Los hombres han inventado diversas formas verbales y no verbales de socialización. Los italianos se besuquean sin cesar. Los americanos hacen su famoso hug, el abrazo de oso con palmaditas a la espalda. Los holandeses se besan tres veces en la mejilla. Por ese motivo, a un holandés casi lo matan una vez en Zagreb. Creían que era serbio. Porque los serbios se besan tres veces, y los croatas, sólo dos.

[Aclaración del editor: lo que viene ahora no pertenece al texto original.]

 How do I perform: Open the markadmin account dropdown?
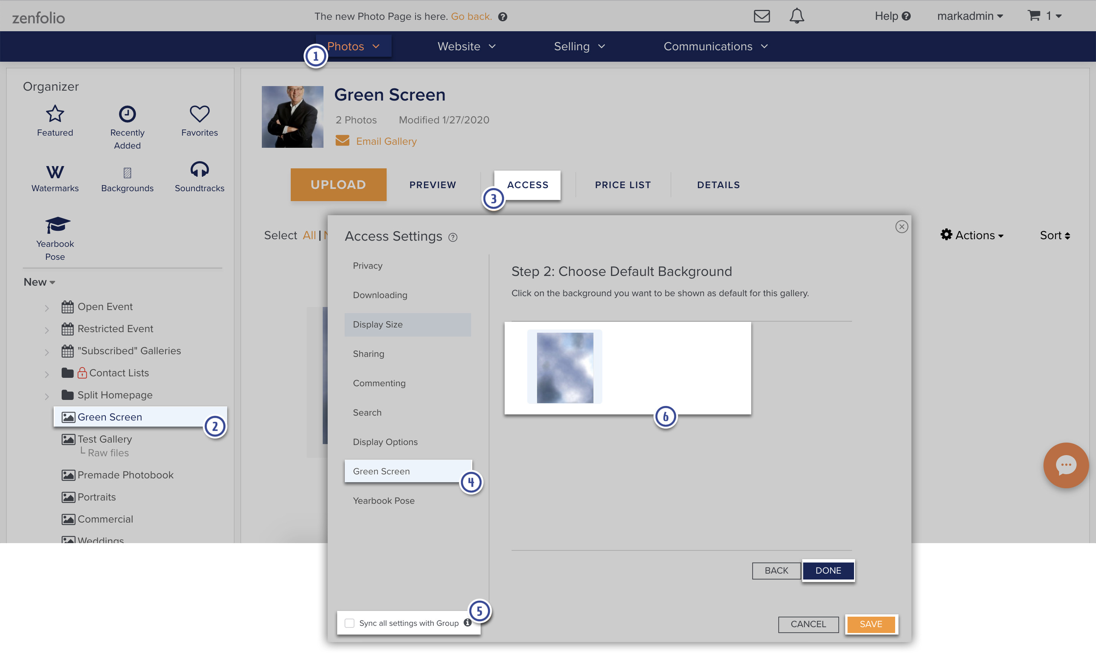(970, 16)
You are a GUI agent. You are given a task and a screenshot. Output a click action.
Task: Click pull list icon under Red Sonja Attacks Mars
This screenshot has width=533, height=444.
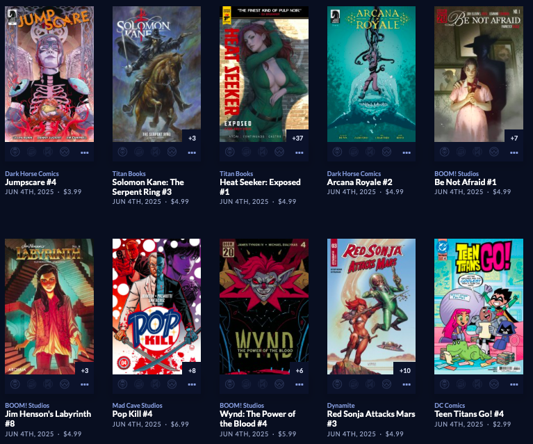click(337, 384)
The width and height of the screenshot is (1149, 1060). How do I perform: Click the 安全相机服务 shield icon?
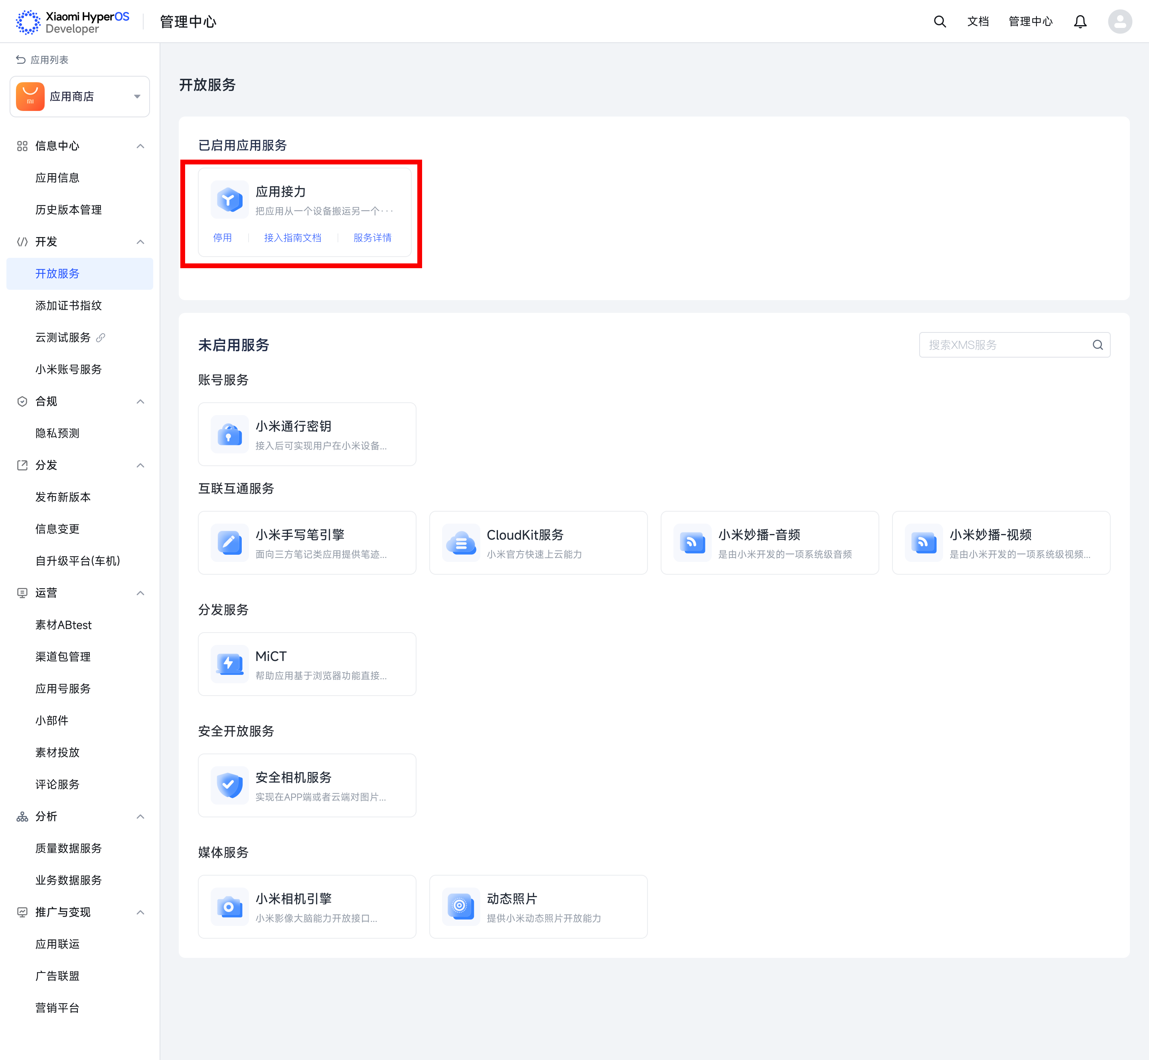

En la socialización no verbal, la gente utiliza la boca, las manos, los ojos, en algún lugar la nariz, en otros, cuentan, incluso los dedos de los pies. En la socialización verbal, los más amables son los americanos: siempre están fine, y sus días siempre son nice. Los holandeses preguntarán primero dónde tienes la bicicleta, y si no tienes te aconsejarán cómo hacerte con una. Porque sólo la vida con una bicicleta puede denominarse normal, el resto es una miseria. Los orientales, árabes, indios, chinos te preguntarán enseguida si estás casado, cuántos hijos tienes, cuántos hermanos, si viven tus padres y cosas similares. A los orientales lo que más les interesa es la situación familiar. En el arte de una breve conversación banal (small talk), los mejores, según parece, son los ingleses, mientras que los rusos son los campeones absolutos en las charlas maratonianas repletas de humo y efluvios de alcohol.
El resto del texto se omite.